A month passed. Winter came early that year. A week before Thanksgiving, snowflakes big as dimes dropped unexpectedly from the sky and eddied around the streetlights. Shop owners on our block frantically swept new snow from their sidewalks as if it was their own youthful mistakes caught up with them. When Bobby came home from work I was sitting on the living-room sofa, doing my toenails and drinking a glass of wine.
“Hey,” he said, brushing snow from the shoulders of his coat.
I nodded. I wasn’t in a mood for conversation. Winter was back, sooner than expected.
“This is amazing,” he said. “I mean, you don’t really think of New York as having, like, this much
“Subject to the forces of nature,” I said. “Just like anywhere.”
I wanted him to choke on his youthful enthusiasm. I was fit company that night only for chain-smoking dowagers or defrocked priests.
“It’s really, you know,
I offered a look that I hoped summed up my views about frolicking in the snow. But he was rolling now; unstoppable. The weather had him all jacked up. He came and sat on the sofa beside me.
“Watch the nail polish,” I said.
“I like that color.”
“Bile green. It’s what I’m into this season.”
“You want to go to a movie later?” he said.
“Nope. I’m getting drunk and wallowing in self-pity tonight.”
“Are you okay?”
“I don’t know.

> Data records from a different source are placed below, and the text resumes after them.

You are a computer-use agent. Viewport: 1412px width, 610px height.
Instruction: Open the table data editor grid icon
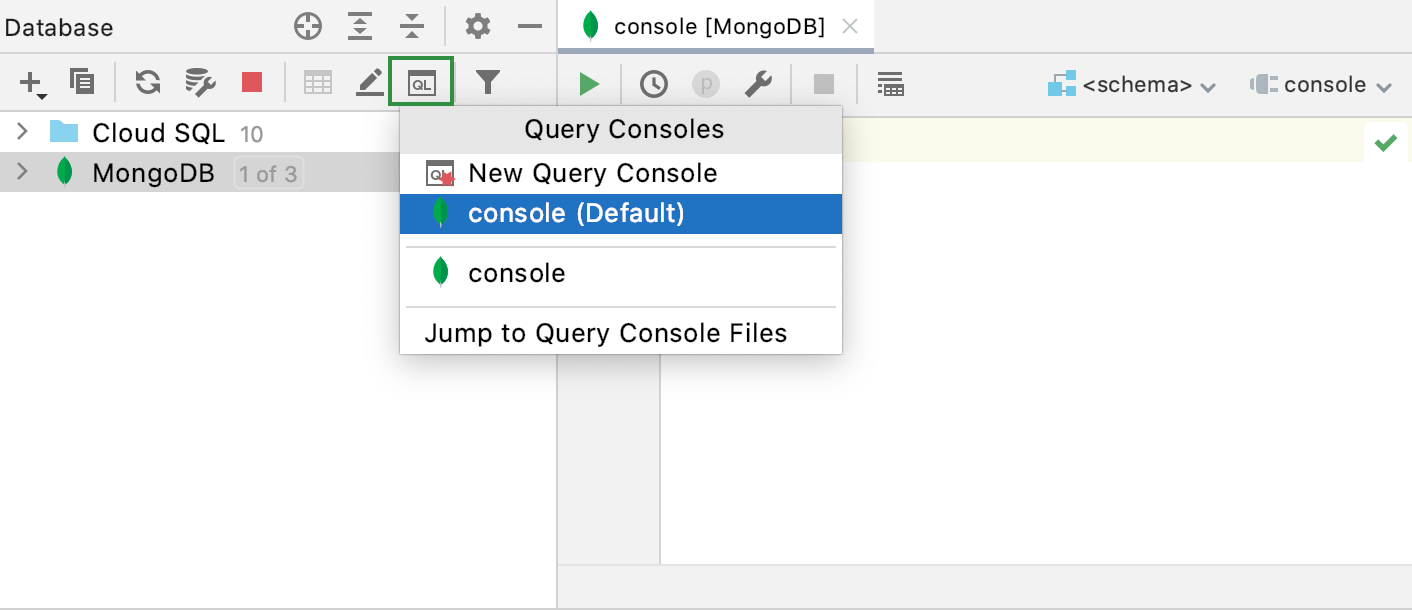coord(318,82)
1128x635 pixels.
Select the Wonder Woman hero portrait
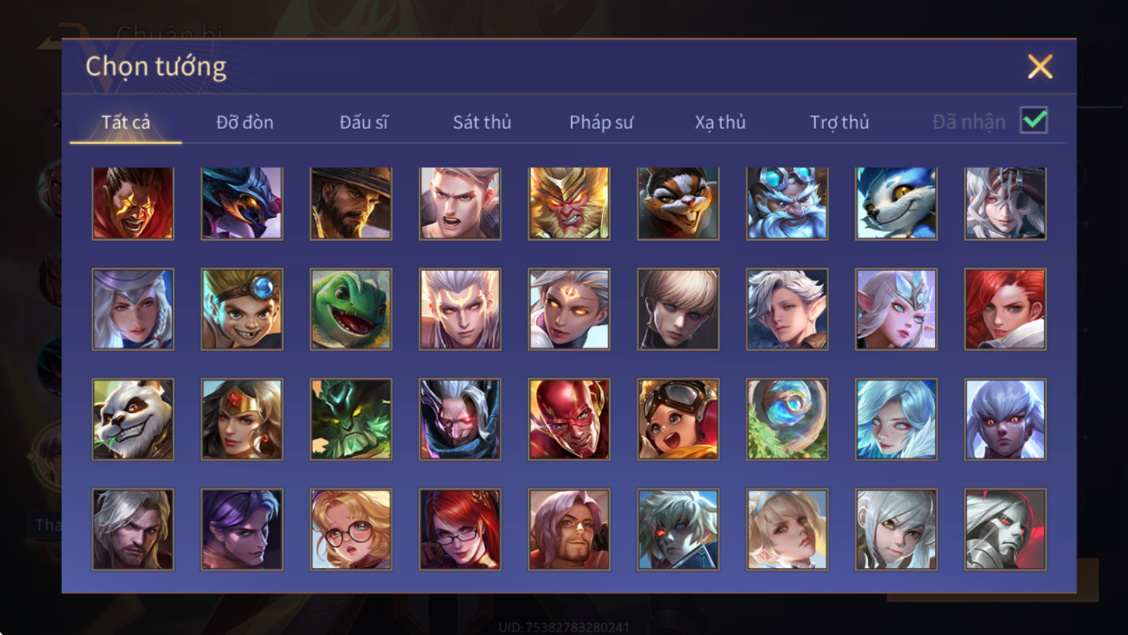(x=242, y=419)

Don’t ask me a question like that right now, unless you really want to hear the answer.”
“I do,” he said. “I do want to.”
“Forget it. It’s just wintertime, I don’t take well to it. I’ll be my old fun-loving self in another six months or so.”

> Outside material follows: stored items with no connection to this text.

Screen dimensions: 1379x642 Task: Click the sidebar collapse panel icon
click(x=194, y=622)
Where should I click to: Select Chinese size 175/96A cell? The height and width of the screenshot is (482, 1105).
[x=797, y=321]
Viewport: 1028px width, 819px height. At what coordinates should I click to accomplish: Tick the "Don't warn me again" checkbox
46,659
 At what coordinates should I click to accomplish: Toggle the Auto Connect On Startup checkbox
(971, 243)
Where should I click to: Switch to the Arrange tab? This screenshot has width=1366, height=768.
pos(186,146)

“Poor Clare,” he said. I defeated the urge to brush nail polish onto his face.
“It’s fucking winter a full month ahead of schedule,” I said, “and my ex is coming to town in a couple of weeks. Too much in one month.”
“You mean your ex-husband?”
“Yep. His troupe is touring again, they’re going to be at the Brooklyn Academy.”
“Will you see him?”
“He’ll probably call. He always does when he comes to New York. He has this idea that we didn’t abuse each other enough when we were married.”
“You never talk about him,” he said. “I sometimes, you know, forget you were married.”
“I’ve been trying to forget it myself.”
“Um, where did you meet him?” he asked.
“You want a real laugh? At Woodstock. Yes, the concert. Seven years of torment born from a weekend of peace and love.”
“You were at Woodstock?”
“Mm-hm. I’d dropped out of four different colleges and taken up with a group of people who traveled around New England buying old clothes to sell in New York. We heard about a free concert just a little ways from where we were combing people’s attics for Hawaiian shirts. This isn’t something I tell just anybody.”
“You were really there? You went to the concert?”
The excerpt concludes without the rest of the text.